Schulz hadert mit seinen Karriereentscheidungen
Spätestens ab der Hälfte verläuft die Sendung in so ungeordneten Bahnen, dass es schwierig wird, ihr zu folgen. Lanz springt mit großem Eifer zwischen den Themen, und so ist irgendwann nicht mehr ganz klar, worum es überhaupt geht: Migration oder Meinungsvielfalt, Polen oder Populismus? Viel kommt ohnehin nicht mehr herum.
Als kleine Belohnung fürs Durchhalten hat Lanz zum Abschluss noch ein Schmankerl für eingefleischte Politikfans in petto. Es wird die Szene einer Pressekonferenz aus dem Jahr 2017 eingespielt, in der Daniel Sturm den damaligen SPD-Kanzlerkandidaten Martin Schulz fragt, ob er ausschließt, Minister unter Merkel zu werden. Nach langem Hin und Her antwortet Schulz: „In ein Kabinett von Angela Merkel werde ich nicht eintreten.“
Als das Video vorbei ist, schaut Schulz mit traurigen Augen ins Leere und schweigt. Dass dieser Satz ihn später den Traumjob als Außenminister gekostet hat, gesteht er freimütig ein. Als die SPD schließlich doch in eine Große Koalition unter Merkel eintrat, habe es im SPD-Präsidium geheißen: „Du nicht“, erinnert sich Schulz und wedelt mit dem Zeigefinger. „Das habe ich erst so nicht wahrhaben wollen, und dann war der Außenminister Geschichte.“
Ob sein klares Nein ein Fehler war?
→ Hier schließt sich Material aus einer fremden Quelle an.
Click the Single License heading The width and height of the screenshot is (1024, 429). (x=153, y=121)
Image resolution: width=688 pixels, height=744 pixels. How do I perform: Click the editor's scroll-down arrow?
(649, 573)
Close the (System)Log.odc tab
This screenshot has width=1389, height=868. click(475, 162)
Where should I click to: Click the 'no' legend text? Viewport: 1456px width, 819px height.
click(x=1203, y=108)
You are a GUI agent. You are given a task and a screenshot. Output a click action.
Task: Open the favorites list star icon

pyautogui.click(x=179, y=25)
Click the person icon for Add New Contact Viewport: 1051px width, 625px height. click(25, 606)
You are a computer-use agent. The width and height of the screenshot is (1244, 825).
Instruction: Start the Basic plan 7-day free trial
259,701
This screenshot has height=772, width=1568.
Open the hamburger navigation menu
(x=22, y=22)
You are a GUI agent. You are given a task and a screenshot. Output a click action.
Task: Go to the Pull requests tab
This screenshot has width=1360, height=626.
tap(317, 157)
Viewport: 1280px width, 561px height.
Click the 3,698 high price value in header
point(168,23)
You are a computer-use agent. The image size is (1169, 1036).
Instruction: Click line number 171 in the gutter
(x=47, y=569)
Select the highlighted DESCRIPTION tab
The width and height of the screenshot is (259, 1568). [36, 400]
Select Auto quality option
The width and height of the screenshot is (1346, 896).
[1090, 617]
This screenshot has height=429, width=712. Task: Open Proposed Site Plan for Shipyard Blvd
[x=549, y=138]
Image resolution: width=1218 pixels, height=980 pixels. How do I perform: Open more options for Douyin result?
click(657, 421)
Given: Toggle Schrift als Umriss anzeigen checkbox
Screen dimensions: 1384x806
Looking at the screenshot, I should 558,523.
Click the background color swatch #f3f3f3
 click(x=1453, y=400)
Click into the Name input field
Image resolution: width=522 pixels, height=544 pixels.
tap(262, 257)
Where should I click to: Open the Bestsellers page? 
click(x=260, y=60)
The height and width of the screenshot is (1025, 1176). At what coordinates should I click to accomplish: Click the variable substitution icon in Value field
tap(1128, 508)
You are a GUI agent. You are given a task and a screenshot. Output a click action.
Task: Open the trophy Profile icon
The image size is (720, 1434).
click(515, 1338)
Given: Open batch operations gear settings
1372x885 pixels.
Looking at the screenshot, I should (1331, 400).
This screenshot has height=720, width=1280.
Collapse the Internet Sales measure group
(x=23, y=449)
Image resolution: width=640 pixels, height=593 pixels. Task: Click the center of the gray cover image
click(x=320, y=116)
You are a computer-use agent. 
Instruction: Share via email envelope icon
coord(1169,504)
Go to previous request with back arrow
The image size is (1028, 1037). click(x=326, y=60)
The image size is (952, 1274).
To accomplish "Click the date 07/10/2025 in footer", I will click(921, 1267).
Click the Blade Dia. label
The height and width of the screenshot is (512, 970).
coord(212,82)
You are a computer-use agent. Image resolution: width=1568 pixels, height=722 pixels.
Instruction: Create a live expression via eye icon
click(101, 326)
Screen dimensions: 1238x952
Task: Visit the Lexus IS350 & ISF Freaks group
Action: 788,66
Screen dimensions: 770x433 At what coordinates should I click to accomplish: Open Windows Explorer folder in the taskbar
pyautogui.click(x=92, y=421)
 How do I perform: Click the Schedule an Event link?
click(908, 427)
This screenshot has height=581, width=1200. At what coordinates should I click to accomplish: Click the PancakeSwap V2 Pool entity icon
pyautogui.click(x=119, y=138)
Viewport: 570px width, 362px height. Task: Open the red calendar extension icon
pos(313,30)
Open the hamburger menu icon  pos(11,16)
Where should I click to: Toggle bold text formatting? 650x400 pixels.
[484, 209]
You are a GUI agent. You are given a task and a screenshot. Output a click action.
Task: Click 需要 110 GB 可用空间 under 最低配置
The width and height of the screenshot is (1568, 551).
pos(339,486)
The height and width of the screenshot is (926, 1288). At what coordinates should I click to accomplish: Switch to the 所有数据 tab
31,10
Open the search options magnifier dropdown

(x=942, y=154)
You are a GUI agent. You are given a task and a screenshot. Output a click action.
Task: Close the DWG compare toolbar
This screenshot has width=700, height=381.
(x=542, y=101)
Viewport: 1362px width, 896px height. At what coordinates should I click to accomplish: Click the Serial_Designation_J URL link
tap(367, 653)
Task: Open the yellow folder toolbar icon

Diese Frage umschifft Schulz lieber. Anschließend predigt er Ehrlichkeit in der Politik: „Man muss nicht immer das sagen, was man denkt. Aber auch immer zu verheimlichen, was man fühlt, ist auch falsch.“ Gesagt, getan: „Er nervt mich“, ärgert sich Schulz Jahre später über Sturm. Das will er wohlgemerkt als Kompliment verstanden wissen.